Whereas the key topics found by our review concerned diagnosis and treatment, only a few studies concentrated on basic research investigating the real nature of these lesions. Moreover, most of the studies were retrospective and less than a half included more than 50 patients. An important limitation in exploring the issue is the low incidence of ovarian teratomas among all pediatric diseases. Older girls may be also referred to adult gynecological departments, thus escaping the pediatric surgical database. Therefore, answering two of the study questions—what are the topics that are most amenable and are there certain areas of ovarian teratomas that can be explored more fully than others?—it seems to be much easier and common to examine the diagnosis and treatment actually applied in the management of ovarian teratoma than defining its nature and behavior by means of prospective and experimental studies. Most of the studies left their study questions without clear answers, highlighting the need for further research. Therefore, we answered indirectly one of the other study questions: are there reasons for certain areas to be under-researched? Furthermore, almost all of the studies highlighted their limitations. Except the ones indicated above, we should not forget about the lack of uniform diagnostic, treatment, and follow-up methods across the studies. Referring to adult population and old studies is another important obstacle. For many years, the therapeutic principles elaborated for adult patients were applied by pediatric surgeons too. However, epidemiology and clinical nature of ovarian tumors in pediatric population differ to a large extent from those of women so such direct transfer of management approach seems nowadays unwarranted [42, 43]. Difficulties in studying ovarian teratomas in children seem to be present in all aspects beginning from their correct pathological classification as an example. Obtaining the correct pathology report is of crucial importance in this case. Performing a central pathomorphological examination can be helpful as it was mentioned by some of the studies [2, 15, 19, 20, 22, 24, 26, 33].

The use of scoping review methodology was particularly advantageous as we were not restricted to tight inclusion criteria. However, we were limited in a number of ways. We were probably unable to find all relevant studies. A quantitative synthesis may have revealed additional insights. Not encompassing all studies concerning ovarian teratomas in wider study groups (e.g., all age groups, all ovarian teratomas, or all germ cell tumors included) hindered our ability to fully analyze the topic in the context of less thematic restricted studies.
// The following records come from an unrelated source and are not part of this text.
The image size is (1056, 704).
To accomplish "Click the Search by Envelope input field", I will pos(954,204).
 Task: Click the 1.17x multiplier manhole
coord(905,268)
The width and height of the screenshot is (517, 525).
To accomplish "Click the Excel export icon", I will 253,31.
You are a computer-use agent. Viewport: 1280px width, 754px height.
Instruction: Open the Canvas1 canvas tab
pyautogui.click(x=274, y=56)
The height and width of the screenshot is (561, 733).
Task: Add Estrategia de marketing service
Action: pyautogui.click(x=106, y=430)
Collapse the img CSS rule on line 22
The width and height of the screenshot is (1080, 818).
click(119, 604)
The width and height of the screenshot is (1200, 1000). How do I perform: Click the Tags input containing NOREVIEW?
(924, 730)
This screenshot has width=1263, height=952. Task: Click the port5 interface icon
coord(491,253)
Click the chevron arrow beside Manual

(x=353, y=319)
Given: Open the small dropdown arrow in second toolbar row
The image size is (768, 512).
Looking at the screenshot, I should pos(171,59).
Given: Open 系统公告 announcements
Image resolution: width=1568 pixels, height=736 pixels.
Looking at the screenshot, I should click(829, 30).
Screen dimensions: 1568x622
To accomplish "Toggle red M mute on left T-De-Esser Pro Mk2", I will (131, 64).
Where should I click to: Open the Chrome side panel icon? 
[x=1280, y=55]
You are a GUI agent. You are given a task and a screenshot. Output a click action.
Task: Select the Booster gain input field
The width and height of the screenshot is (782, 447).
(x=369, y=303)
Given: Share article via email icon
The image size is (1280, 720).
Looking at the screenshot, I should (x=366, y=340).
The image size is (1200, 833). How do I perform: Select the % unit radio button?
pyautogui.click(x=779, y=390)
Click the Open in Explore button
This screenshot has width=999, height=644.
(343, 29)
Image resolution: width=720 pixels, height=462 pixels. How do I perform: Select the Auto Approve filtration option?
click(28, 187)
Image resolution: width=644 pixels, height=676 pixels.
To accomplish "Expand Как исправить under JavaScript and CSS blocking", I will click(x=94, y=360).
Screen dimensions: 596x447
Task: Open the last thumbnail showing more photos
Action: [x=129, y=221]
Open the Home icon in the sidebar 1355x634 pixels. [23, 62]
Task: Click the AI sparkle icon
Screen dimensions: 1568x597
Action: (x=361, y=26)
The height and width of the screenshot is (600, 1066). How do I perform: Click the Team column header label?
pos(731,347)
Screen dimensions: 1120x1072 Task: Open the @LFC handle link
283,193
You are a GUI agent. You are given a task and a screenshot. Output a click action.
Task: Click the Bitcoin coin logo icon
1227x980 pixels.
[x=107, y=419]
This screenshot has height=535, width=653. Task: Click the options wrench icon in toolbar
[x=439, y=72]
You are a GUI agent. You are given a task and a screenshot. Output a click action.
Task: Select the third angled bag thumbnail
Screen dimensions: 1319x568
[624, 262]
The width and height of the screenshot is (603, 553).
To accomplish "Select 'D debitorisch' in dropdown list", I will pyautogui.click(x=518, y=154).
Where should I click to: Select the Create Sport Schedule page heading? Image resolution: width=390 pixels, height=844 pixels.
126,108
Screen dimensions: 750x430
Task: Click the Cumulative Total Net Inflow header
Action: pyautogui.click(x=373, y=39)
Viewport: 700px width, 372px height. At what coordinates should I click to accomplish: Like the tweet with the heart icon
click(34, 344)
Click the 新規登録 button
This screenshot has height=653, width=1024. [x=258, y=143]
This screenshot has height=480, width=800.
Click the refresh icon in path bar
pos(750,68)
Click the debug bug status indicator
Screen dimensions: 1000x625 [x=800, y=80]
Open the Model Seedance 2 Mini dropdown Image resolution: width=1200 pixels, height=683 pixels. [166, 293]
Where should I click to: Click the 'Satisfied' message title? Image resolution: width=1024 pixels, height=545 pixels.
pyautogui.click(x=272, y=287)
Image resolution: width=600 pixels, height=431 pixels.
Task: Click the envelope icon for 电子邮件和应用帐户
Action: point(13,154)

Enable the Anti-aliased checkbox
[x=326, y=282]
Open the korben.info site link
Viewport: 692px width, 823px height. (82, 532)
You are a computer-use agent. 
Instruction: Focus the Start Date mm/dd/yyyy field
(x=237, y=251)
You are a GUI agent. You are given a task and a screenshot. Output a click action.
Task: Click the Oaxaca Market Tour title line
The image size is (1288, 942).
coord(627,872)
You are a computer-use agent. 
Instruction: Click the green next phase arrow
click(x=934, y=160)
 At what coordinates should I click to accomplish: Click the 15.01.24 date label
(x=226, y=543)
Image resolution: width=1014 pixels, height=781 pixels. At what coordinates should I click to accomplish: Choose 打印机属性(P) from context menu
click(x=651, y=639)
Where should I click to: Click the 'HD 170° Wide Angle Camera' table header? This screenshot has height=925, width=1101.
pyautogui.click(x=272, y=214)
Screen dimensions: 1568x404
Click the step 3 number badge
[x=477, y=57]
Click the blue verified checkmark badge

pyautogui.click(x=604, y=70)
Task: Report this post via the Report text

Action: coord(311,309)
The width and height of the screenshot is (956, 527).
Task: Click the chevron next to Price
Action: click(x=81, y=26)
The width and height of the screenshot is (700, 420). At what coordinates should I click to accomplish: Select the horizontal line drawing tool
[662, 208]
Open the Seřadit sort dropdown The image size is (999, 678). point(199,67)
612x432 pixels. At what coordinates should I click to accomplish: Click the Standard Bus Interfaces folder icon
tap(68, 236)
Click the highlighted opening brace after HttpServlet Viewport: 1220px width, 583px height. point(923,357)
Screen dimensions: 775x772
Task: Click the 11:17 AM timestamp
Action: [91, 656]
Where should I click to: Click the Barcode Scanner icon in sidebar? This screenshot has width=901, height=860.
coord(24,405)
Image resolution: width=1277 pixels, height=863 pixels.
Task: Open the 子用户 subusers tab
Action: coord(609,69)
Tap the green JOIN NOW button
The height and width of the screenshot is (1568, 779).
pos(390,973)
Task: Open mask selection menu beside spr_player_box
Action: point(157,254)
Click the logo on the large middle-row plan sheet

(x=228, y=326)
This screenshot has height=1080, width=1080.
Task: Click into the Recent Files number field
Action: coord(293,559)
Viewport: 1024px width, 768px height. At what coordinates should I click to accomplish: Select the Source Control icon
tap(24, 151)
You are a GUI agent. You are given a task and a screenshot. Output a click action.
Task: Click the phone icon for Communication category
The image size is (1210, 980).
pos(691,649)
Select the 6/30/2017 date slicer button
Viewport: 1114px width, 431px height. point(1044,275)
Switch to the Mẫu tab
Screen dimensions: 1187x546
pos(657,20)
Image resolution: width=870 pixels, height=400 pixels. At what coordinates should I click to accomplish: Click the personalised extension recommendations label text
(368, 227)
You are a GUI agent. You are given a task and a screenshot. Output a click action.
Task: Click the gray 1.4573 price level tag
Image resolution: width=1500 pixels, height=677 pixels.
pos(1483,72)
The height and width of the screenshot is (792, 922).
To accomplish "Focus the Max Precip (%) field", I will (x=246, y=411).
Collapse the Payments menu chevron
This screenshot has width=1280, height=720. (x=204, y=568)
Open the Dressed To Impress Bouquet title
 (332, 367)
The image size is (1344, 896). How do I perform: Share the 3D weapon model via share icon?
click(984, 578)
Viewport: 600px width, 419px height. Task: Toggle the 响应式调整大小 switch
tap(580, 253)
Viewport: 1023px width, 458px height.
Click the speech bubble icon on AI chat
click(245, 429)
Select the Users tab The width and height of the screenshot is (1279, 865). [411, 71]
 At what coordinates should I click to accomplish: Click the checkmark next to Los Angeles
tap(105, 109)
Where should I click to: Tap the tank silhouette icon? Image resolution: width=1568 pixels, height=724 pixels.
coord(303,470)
In conclusion, this scoping review has revealed a number of knowledge gaps in the evidence base around ovarian teratoma in pediatric age. Overall, this topic has not been extensively explored, and more research dedicated exclusively to children is required. There is no doubt that contemporary medicine should not be a matter of chance. Evidence-based medicine is the key to good medical practice and making informed clinical decisions. The review revealed insufficient number of basic research and prospectively designed high-quality multi-institutional studies. Additionally, further research is necessary to improve understanding of the biology, genetics, and prognostic factors of ovarian teratomas in pediatric population to establish the optimal management and develop novel therapeutic approaches. More studies are needed to identify the potential harms of current treatment methods and to evaluate their effectiveness.